Stored data entries:
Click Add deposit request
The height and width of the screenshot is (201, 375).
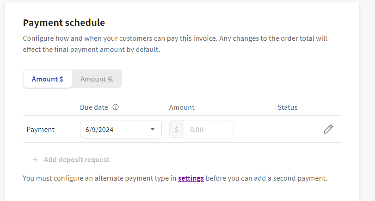77,160
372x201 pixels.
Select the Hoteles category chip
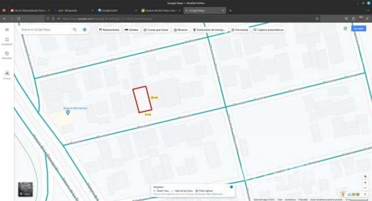(x=132, y=30)
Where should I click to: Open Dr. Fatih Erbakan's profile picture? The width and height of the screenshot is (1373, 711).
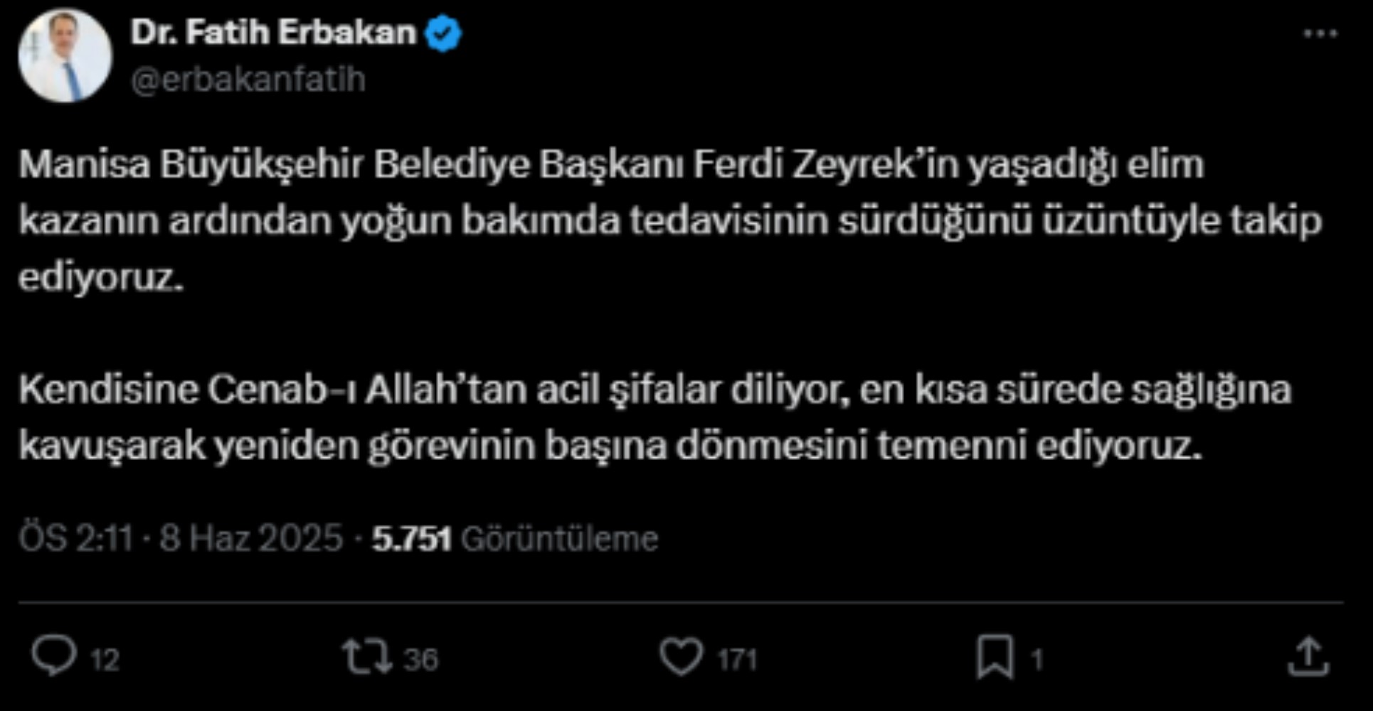click(x=65, y=55)
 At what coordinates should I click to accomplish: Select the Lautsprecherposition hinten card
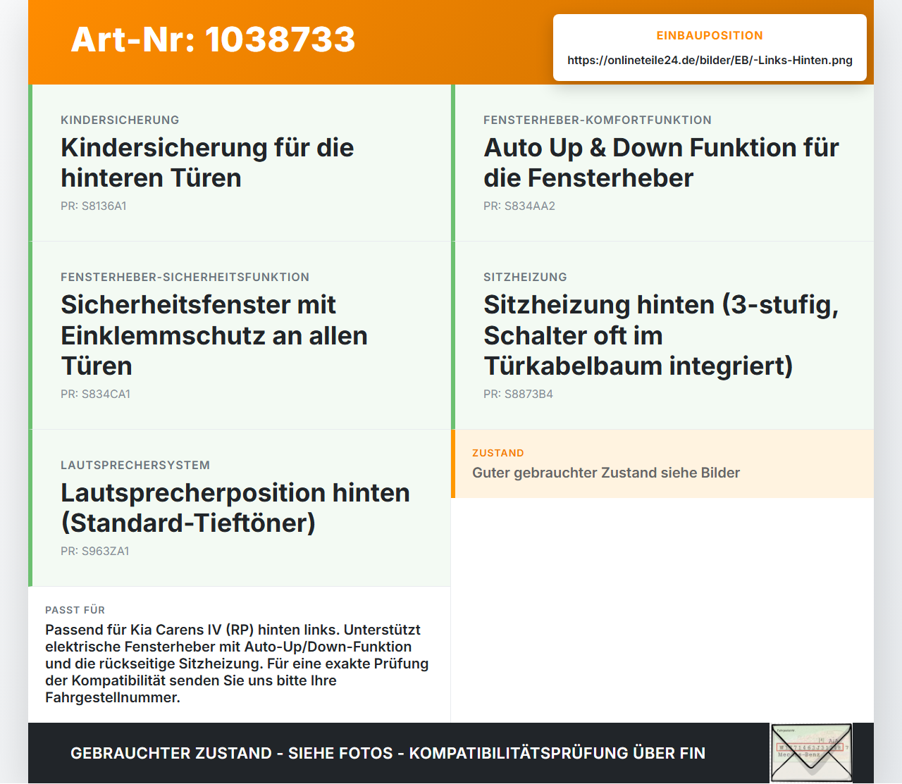(x=240, y=508)
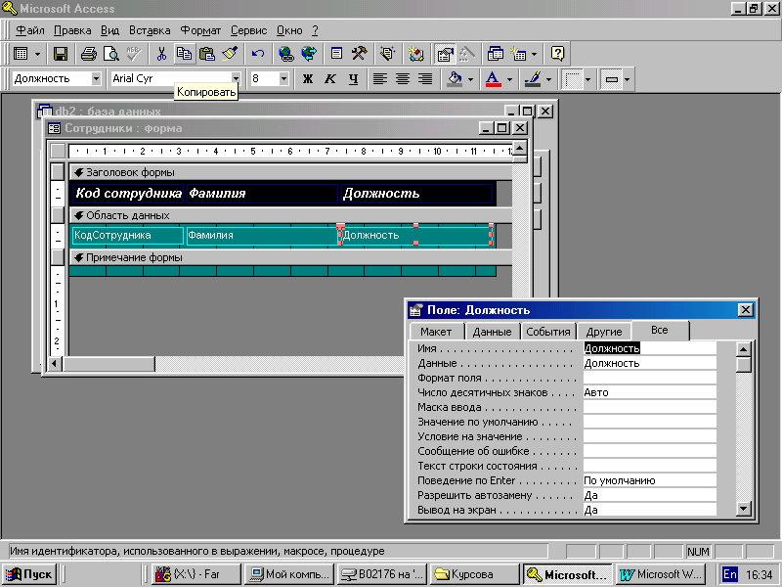Click the Save diskette icon
This screenshot has width=782, height=587.
61,54
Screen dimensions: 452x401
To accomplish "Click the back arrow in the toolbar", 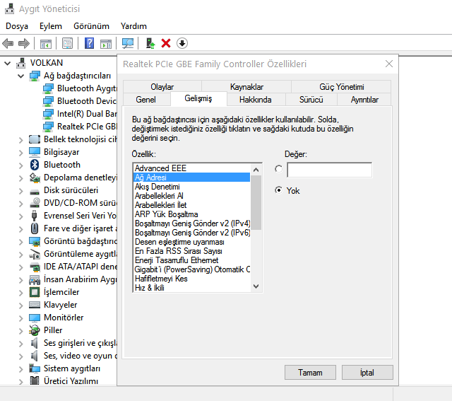I will tap(8, 43).
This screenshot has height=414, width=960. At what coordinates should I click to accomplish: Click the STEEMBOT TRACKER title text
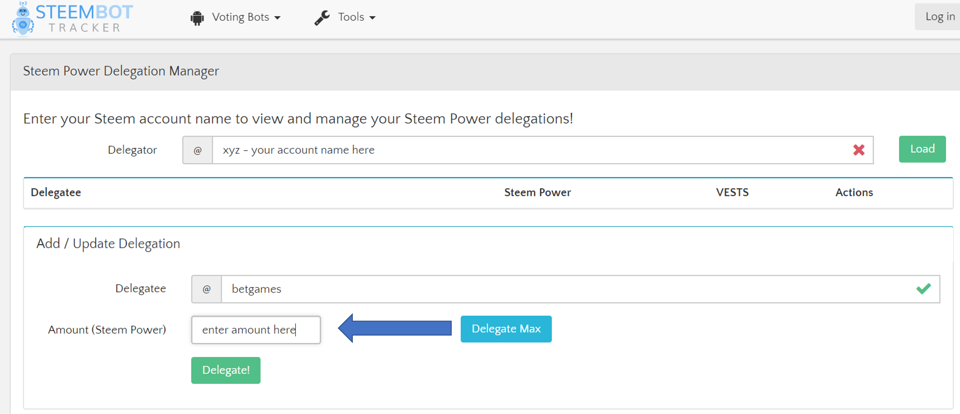[x=84, y=19]
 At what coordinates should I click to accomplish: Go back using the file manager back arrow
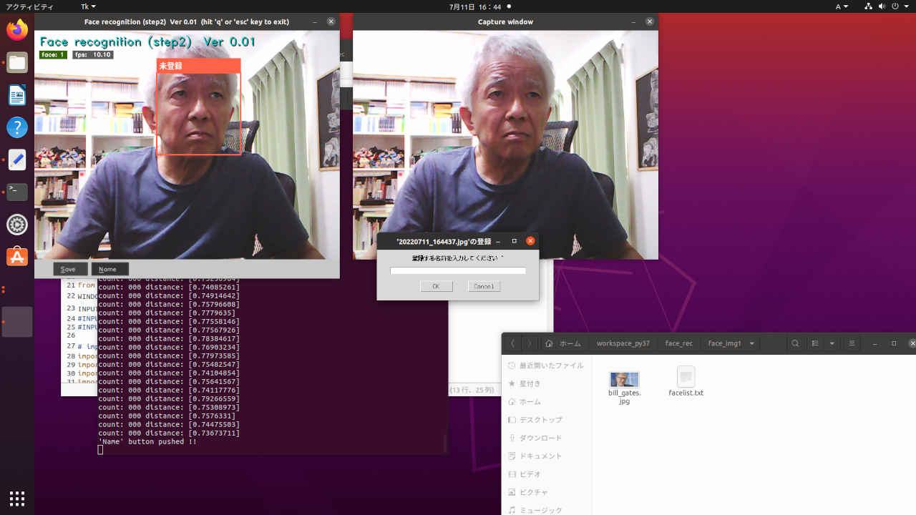click(x=512, y=343)
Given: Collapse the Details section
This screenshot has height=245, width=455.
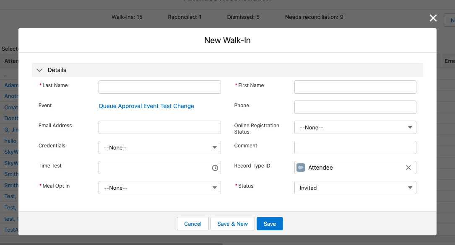Looking at the screenshot, I should click(x=40, y=70).
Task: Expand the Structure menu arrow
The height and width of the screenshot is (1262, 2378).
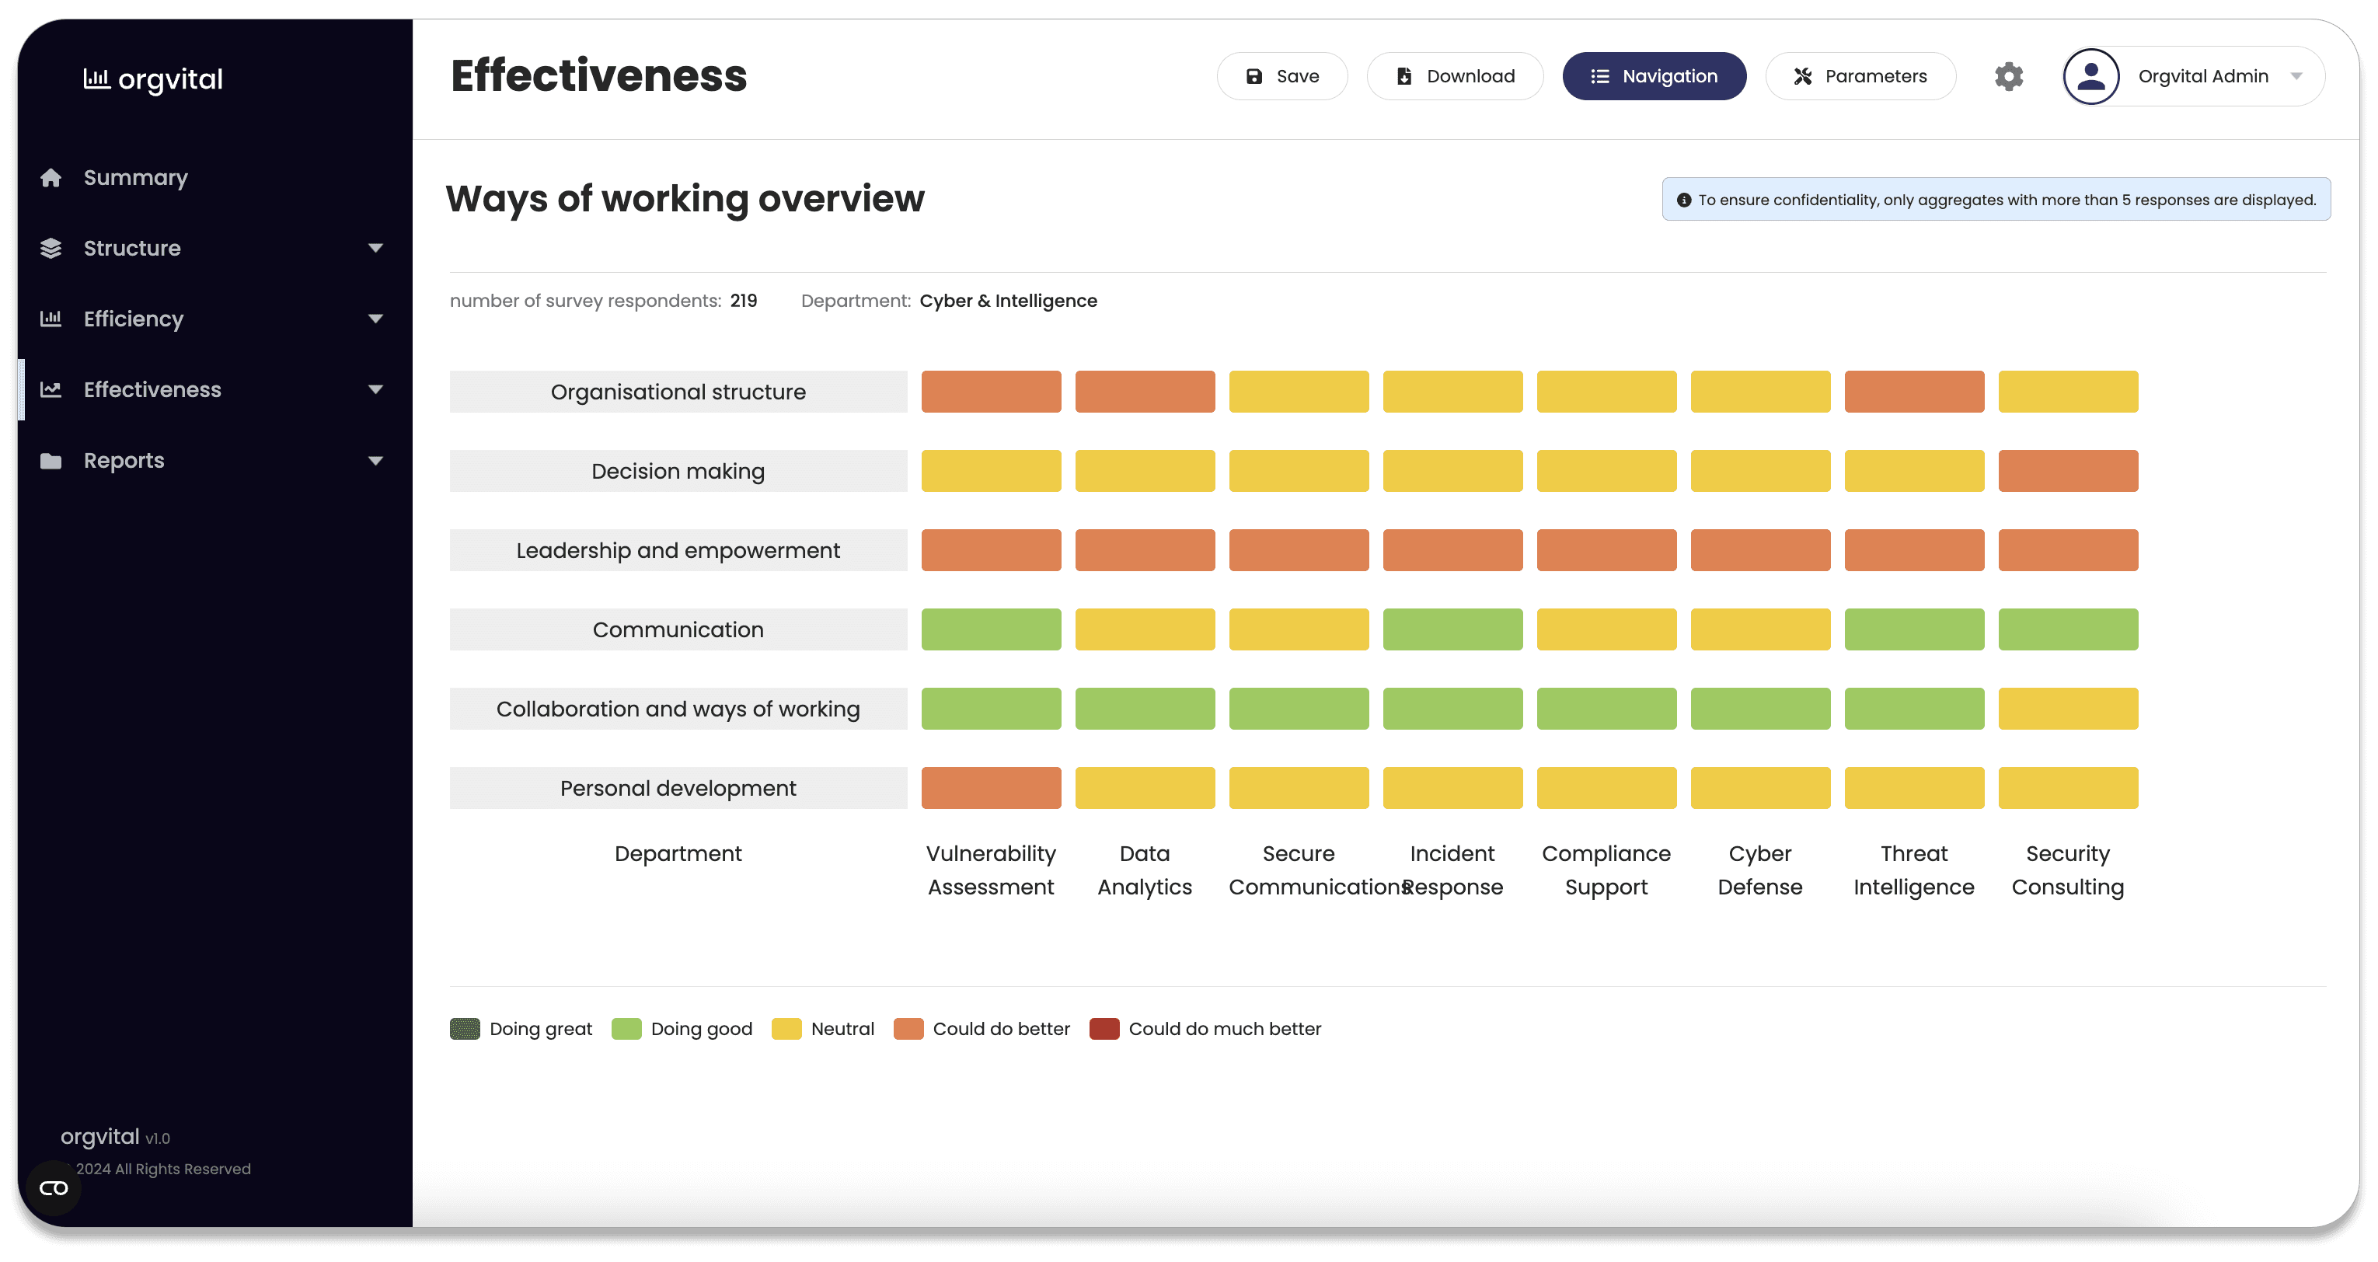Action: point(375,248)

§ What to work on
Reproduce verbatim the stretch of entries from the line containing "Task: Expand the Structure menu arrow" through the end of the entries, both ends included. Omit the pictures from your reply.

§ Problem solution
Task: Expand the Structure menu arrow
The height and width of the screenshot is (1262, 2378).
Action: point(375,248)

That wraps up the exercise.